START Passage given

Subject to the terms of this Charter, the Charterers agree at all times to indemnify the Owners and hold them harmless and keep the Owners indemnified and held harmless against:

 

39.1.1

Any costs, charges, or expenses which the Charterers have agreed to pay under this Charter and which shall be claimed or assessed against or paid by the Owners;

 

39.1.2

any loss, damage or expense incurred by the Owners arising out of or in relation to the operation of the Vessel by the Charterers, and against any lien of whatsoever nature arising out of an event occurring during the Charter Period;

 

39.1.3

All losses, costs, charges, expenses, fees, payments, liabilities, penalties, fines, damages or other sanctions of a monetary nature (collectively the “Losses”) suffered or incurred by the Owners (save for any general corporate income tax assessed on the Owners) and arising, directly or indirectly during the tenor of this Charter or otherwise in relation to the Charter in any manner (except if caused by gross negligence or wilful misconduct of the Owners in breach of the terms hereof), out of the chartering, sub-chartering, navigation, (including crew’s conduct or omission), possession, custody, control, use, transportation, loading or discharging cargoes, operation, management, condition, maintenance, repair, replacement, refurbishment, modification, overhaul, insurance, return or storage of or loss of or damage to the Vessel, lay-up or anchoring of the Vessel or otherwise in connection with the Vessel (whether or not in the control or possession of the Charterers) including but not limited to any and all claims in tort or in contract by any sub-charterer of the Vessel from the Charterers or by the holders of any bills of lading issued by the Charterers;

 

39.1.4

All Losses suffered or incurred by the Owners during the tenure of this Charter or otherwise in relation to the Charter in preventing or attempting to prevent the arrest, confiscation, seizure, taking in execution, impounding, forfeiture or detention of the Vessel, or in securing the release of the Vessel therefrom unless the same has been caused by or resulted from any gross negligence or wilful misconduct of the Owners in breach of the terms hereof;

 

 

 

39.1.5

All Losses suffered or incurred by the Owners, and/or its respective officers or members of the management board as a consequence of or in relation to any violation by the Charterers or any sub-charterer of (i) any term of this Charter or (ii) any laws pursuant to which the Vessel and/or her trading or operations shall be subject from time to time; provided always that the Charterers shall be entitled to take, in the name of the Owners, such reasonable action as the Charterers see fit to defend or avoid any Losses or to recover the same from any third party but subject to the Charterers first ensuring that the Owners are indemnified and secured against all Losses thereby incurred or to be incurred.

 

39.2

All moneys payable by the Charterers under this Clause 39 must be paid within 10 Banking Days from demand.

END Passage given
START Raw records

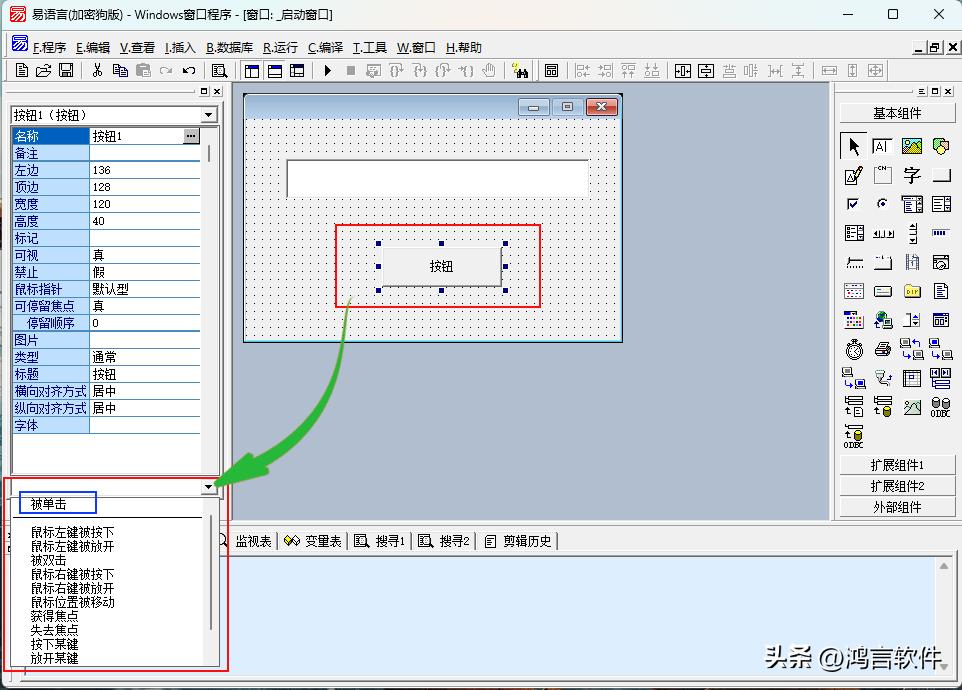The width and height of the screenshot is (962, 690).
Task: Select the pointer arrow tool in component palette
Action: coord(853,147)
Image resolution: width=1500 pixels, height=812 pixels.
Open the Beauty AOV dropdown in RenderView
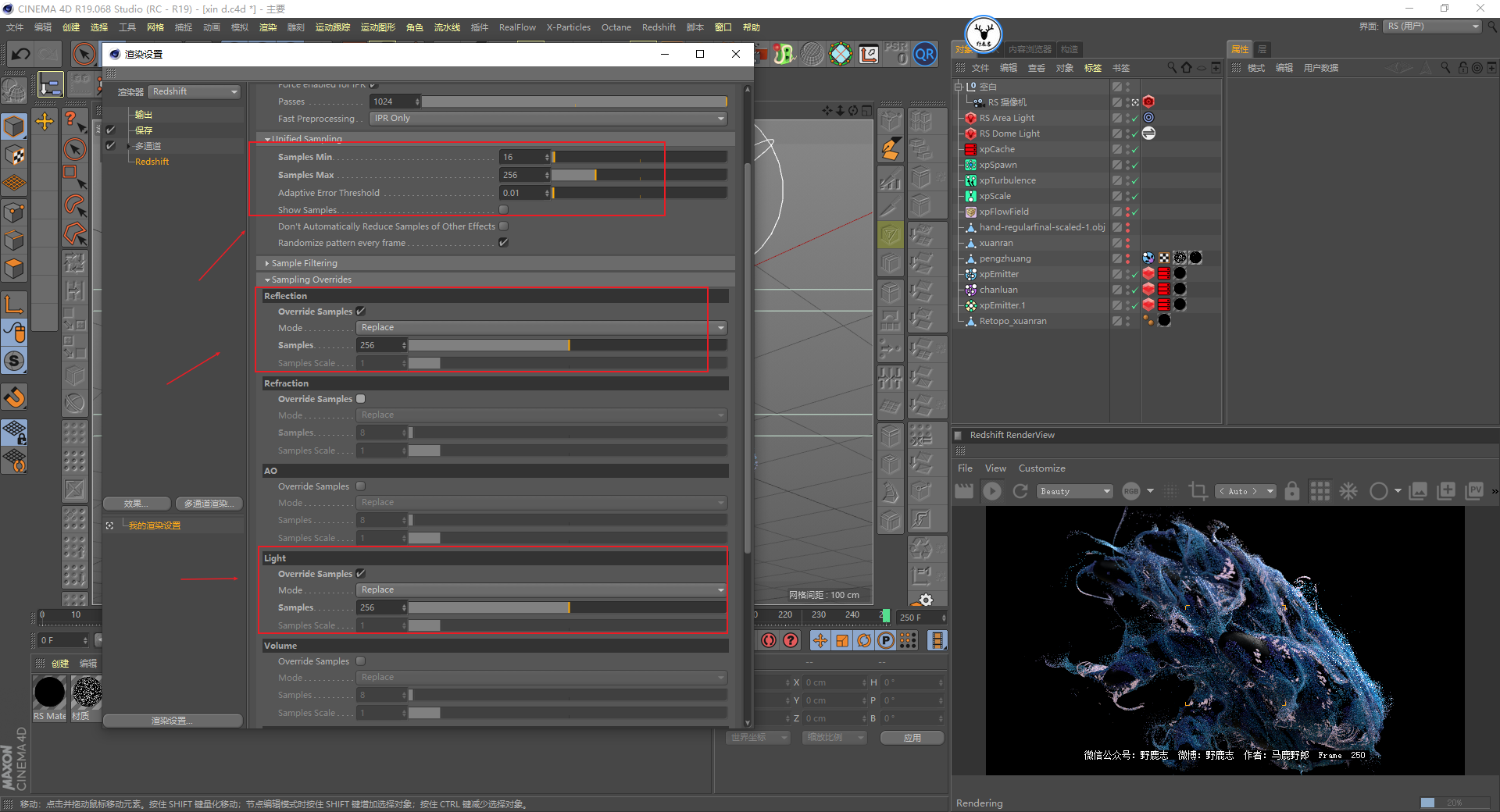tap(1075, 491)
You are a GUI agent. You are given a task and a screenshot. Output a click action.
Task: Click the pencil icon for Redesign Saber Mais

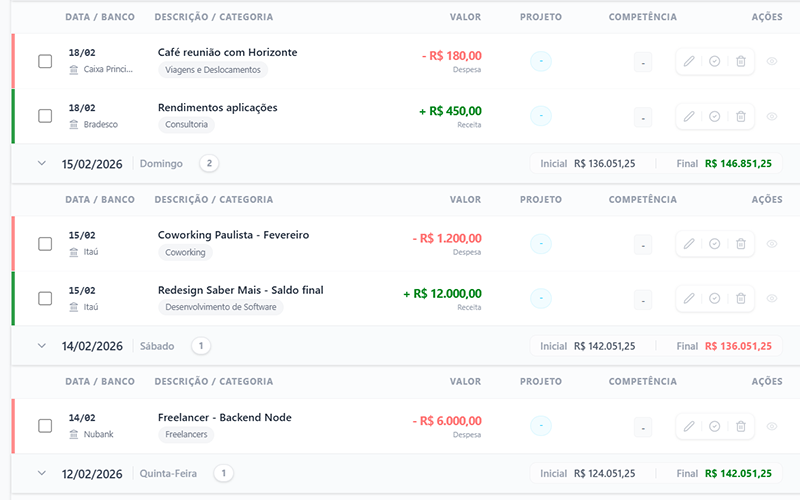[x=689, y=299]
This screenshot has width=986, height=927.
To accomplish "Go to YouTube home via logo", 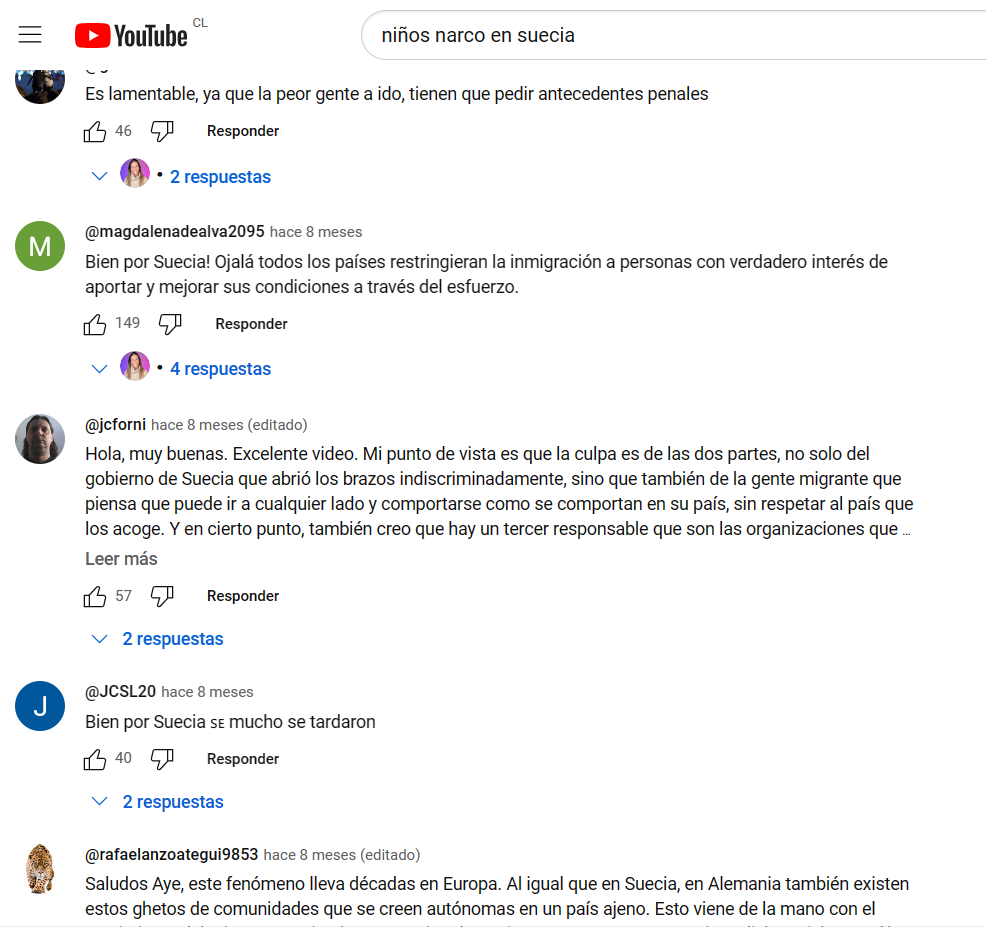I will [x=131, y=36].
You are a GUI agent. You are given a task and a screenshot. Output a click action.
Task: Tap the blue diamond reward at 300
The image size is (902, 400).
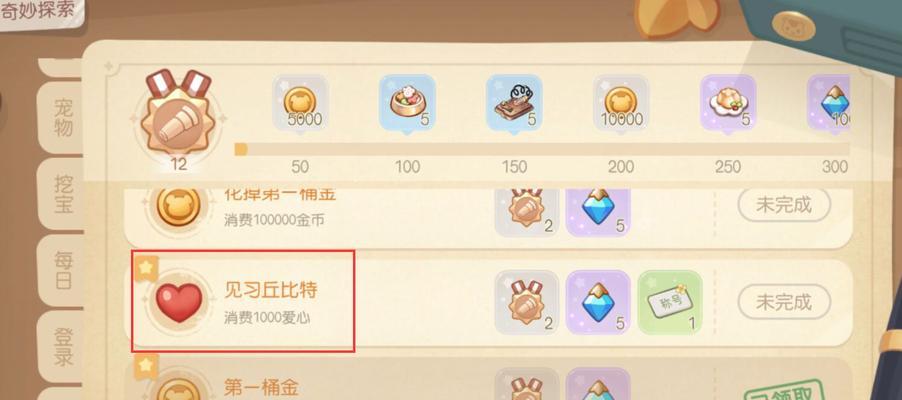[828, 104]
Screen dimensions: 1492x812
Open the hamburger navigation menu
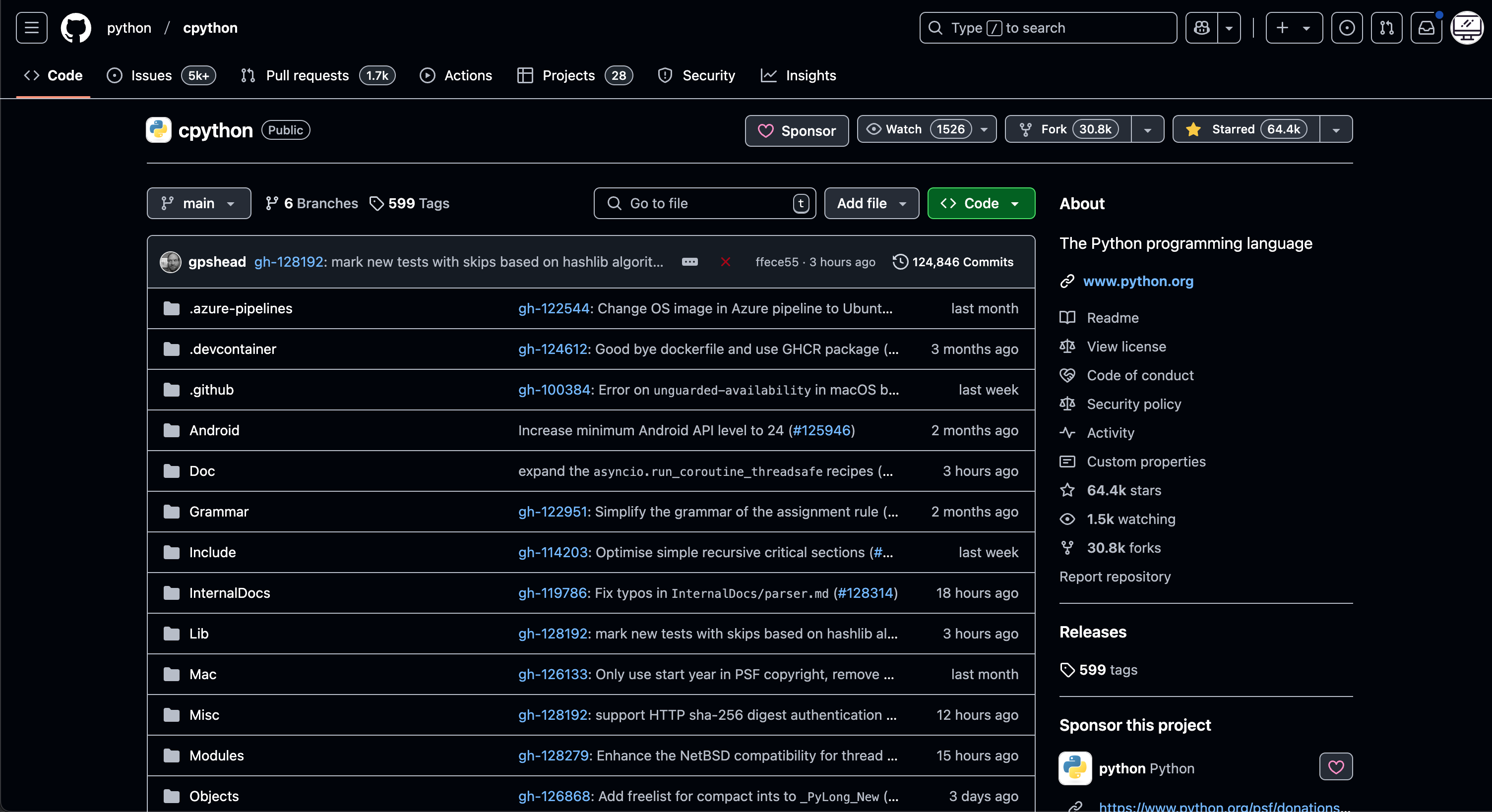[31, 28]
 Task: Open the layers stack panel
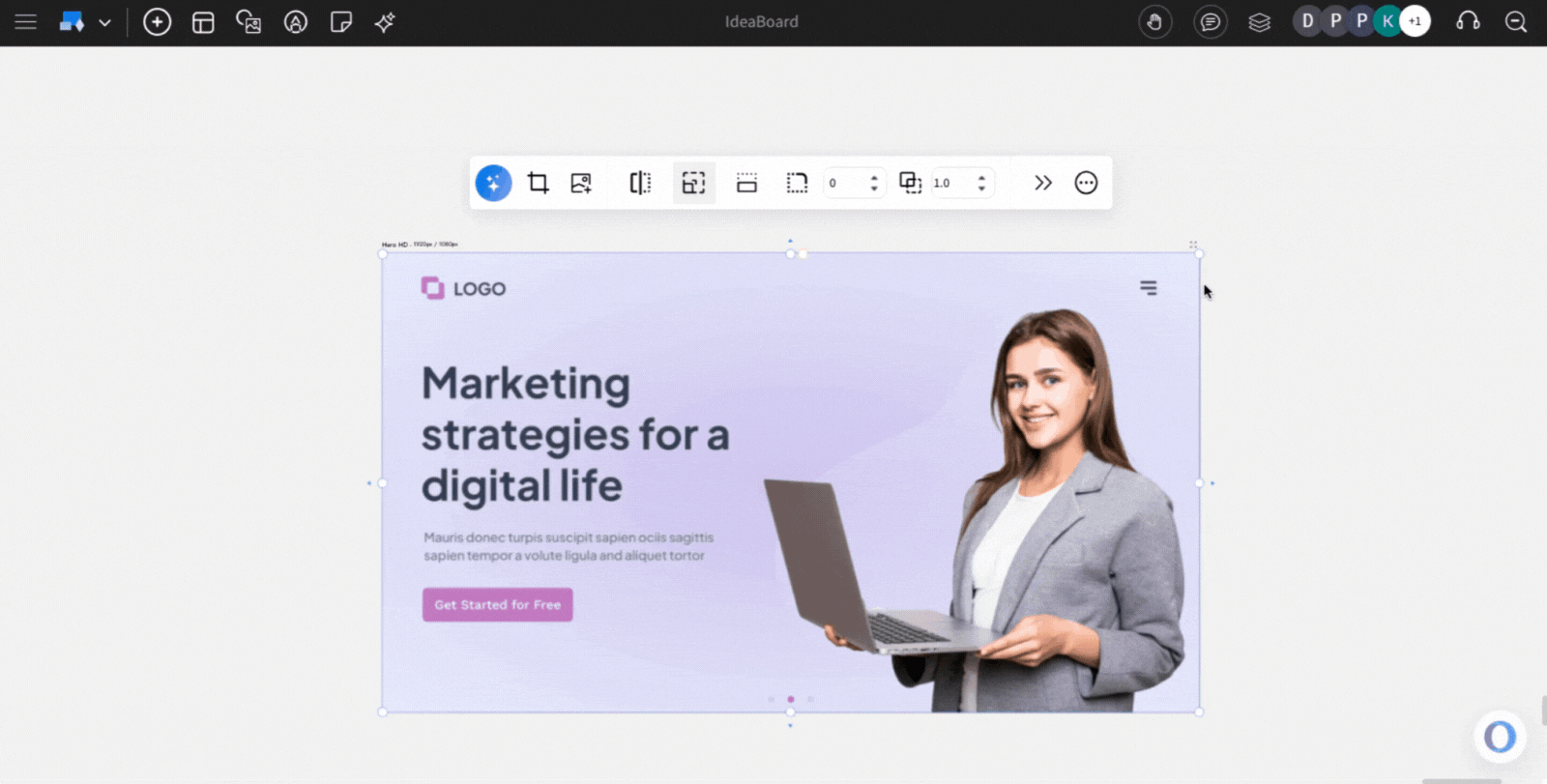point(1259,21)
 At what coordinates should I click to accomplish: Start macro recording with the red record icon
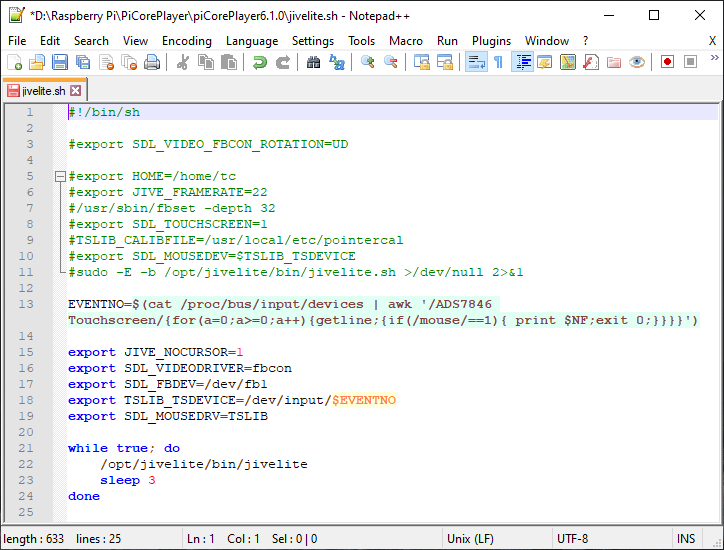(x=667, y=62)
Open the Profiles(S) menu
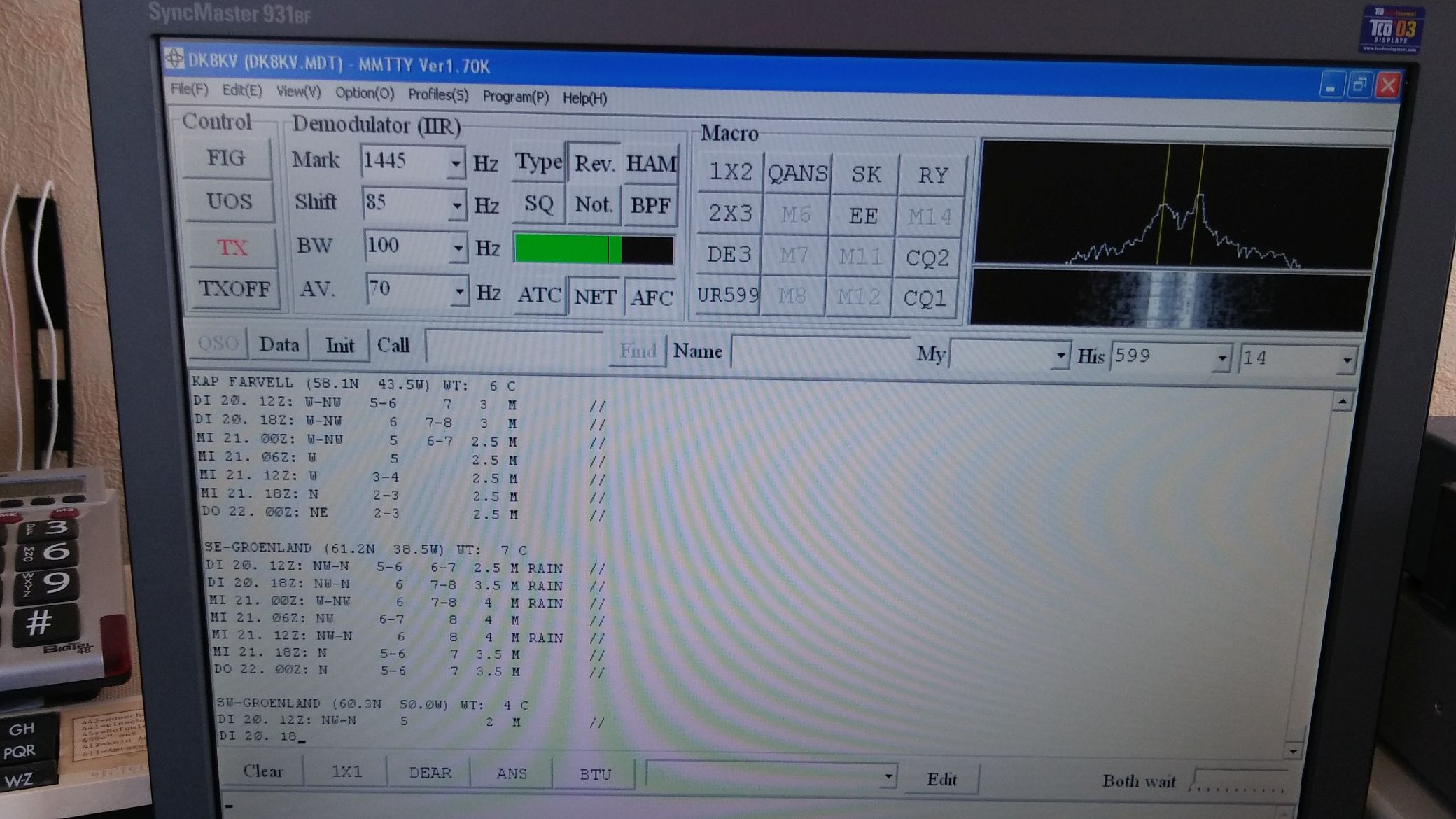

END Raw records

- Work to do: Carry on the charter indemnity clause from the end of its last sentence, writing the next part in the same style.

- Exercise output:
39.3

The Charterers shall (i) assume and bear the entire risk of oil pollution liabilities and all other claims whatsoever including, without limitation, Environmental Claims and Environmental Liabilities, in connection with the Vessel and her cargo, (ii) defend, indemnify and hold harmless the Owners, and other indemnitees from and against any claims, demands, penalties, fines, liabilities, debts, obligations, responsibilities, settlements, damages, costs (including, without limitation, legal fees and costs) or expenses of whatever kind or nature, known or unknown, contingent or otherwise, arising out of or in any way relating to Materials of Environmental Concern in, transported, stored or carried upon or forming a part of or discharged from the Vessel or the cargoes, or any Environmental Laws, Environmental Approvals, Environmental Claims or Environmental Liabilities related to the Vessel or her cargoes.

 

In this Charter,

 

“Environmental Approvals” means any permit, license, approval, ruling, variance, exemption or other authorization required under applicable Environmental Laws.

 

“Environmental Claim” means, with respect to any person, any notice, claim, demand or similar communication (written or oral) by any other person alleging potential liability for investigatory costs, clean-up costs, governmental response costs, natural resources damages, property damages, personal injuries, fines or penalties arising out of, based on or resulting from:

 

(a)          the presence, or release into the environment, of any Material of Environmental Concern at any location, whether in navigable or ground water or on or under land and whether or not owned by such person; or

 

(b)          circumstances forming the basis of any violation or alleged violation, of any Environmental Law or Environmental Approval.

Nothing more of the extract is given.